Vers 16 heures, on prend le chemin du petit quartier général (QG) improvisé non loin du terminus des autobus à Sidi Maarouf et à quelques pas d’un local estampillé RNI. « C’est le père de Fadoua [candidate dans la liste de Benyachou, NDLR] qui nous a prêté ce local pour y afficher nos couleurs, car les autres partis sont prêts à payer pour empêcher les concurrents de trouver des locaux », confie le docteur qui avoue ne pas avoir déployé beaucoup de moyens dans cette campagne. En dehors des 30 000 dirhams alloués par le parti, Benyachou cherche à réduire les coups. Une équipe de cameramen professionnels a été mise à sa disposition « presque gratuitement » par un membre de sa famille. Aussi, des véhicules personnels ont été utilisés pour les déplacements. Le temps d’enfiler les gilets et les casquettes portant les couleurs du PPS, le docteur, son colistier Mohammed Mansour et la quinzaine d’étudiants qui composent son équipe de campagne entament la tournée.

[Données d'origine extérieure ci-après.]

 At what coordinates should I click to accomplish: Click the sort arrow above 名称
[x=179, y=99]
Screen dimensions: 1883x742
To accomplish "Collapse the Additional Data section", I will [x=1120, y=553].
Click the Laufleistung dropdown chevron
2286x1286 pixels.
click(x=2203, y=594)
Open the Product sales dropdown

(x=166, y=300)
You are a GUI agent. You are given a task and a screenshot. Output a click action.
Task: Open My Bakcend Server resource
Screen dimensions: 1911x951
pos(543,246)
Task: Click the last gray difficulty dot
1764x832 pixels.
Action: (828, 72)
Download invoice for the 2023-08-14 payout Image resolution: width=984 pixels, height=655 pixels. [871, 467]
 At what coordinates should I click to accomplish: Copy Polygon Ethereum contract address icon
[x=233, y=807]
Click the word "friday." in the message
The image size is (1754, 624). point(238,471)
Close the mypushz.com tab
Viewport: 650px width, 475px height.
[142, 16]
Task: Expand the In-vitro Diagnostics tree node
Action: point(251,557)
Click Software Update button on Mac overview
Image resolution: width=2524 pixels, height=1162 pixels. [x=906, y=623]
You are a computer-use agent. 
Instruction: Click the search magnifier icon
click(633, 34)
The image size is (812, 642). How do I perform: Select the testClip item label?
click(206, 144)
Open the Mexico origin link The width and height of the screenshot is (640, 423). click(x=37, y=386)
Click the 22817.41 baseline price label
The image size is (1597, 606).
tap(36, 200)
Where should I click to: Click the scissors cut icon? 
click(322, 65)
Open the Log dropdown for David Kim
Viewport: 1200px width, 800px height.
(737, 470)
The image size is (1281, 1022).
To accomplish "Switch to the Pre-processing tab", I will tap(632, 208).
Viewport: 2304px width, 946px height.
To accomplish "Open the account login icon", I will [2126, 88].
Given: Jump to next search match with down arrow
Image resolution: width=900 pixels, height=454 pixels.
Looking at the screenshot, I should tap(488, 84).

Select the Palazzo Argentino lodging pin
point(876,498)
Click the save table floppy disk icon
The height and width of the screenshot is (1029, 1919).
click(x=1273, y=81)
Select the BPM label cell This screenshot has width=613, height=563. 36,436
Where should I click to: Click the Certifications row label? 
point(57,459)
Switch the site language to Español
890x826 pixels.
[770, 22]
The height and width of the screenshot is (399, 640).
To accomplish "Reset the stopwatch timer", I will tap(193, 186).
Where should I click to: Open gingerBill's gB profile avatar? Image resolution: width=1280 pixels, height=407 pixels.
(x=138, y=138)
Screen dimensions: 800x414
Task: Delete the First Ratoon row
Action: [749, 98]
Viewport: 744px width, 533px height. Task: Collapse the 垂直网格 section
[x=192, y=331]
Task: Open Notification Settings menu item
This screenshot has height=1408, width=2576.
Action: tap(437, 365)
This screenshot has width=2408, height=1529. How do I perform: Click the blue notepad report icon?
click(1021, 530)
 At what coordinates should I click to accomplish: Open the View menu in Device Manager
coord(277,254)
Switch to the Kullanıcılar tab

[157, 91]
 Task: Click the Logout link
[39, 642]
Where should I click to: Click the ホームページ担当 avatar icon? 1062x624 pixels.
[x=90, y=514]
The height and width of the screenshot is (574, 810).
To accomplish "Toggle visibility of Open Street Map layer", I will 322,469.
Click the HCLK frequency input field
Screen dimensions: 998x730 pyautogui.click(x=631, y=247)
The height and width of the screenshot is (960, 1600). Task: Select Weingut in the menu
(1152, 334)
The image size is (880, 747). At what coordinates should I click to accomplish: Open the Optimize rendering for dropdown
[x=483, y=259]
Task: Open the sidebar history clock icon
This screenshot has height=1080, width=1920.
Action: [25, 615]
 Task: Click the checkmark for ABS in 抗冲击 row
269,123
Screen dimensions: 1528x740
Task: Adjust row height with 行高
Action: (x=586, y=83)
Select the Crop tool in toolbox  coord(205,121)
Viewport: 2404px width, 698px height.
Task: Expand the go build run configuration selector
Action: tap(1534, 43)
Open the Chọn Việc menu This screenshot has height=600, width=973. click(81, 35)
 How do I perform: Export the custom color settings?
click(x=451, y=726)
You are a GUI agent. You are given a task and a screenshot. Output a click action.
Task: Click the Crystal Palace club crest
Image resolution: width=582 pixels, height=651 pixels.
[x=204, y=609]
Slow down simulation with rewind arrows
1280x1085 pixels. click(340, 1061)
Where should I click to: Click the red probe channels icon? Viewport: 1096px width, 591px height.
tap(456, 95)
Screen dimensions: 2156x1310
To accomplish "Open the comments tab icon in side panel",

À peine ont-ils avancé de quelques mètres qu’ils se retrouvent nez à nez avec un cortège de l’UC. La rencontre se passe de façon cordiale, à l’image de celles qui suivront. Parfois, le tête de liste PPS enjoint son équipe d’éviter toute confrontation. « Je ne veux aucun débordement », dit-il aux jeunes étudiants dont une bonne partie est issue de la jeunesse socialiste. Younes, un étudiant en deuxième année de commerce et membre de la Chabiba, prend le devant du cortège. Un mégaphone à la main, il claironne : « Vote, citoyen, vote pour le livre, vote pour le sérieux, vote ». Et quand le registre change de l’appel au vote, les slogans utilisés par ces jeunes tranchent avec ceux des opposants. Les électeurs ont droit aux chants partisans de la Chabiba qui appellent au militantisme : « Milite, citoyen, pour la liberté, pour la dignité, pour l’éducation… ». Même le poème « La volonté de vivre » d’Abou Al Kacem Chebbi et hymne de la révolution tunisienne est récité avec vigueur : « Lorsqu’un jour le peuple veut vivre, force est pour le destin de répondre. Force est pour la nuit de se dissiper et pour les chaînes de se briser… elles se briseront ! Elles se briseront ! » scandent-ils. Benyachou est fier de ces slogans qui représentent l’intellectuel qu’il est, mais qui ne trouvent pas forcément écho auprès de sa cible du jour.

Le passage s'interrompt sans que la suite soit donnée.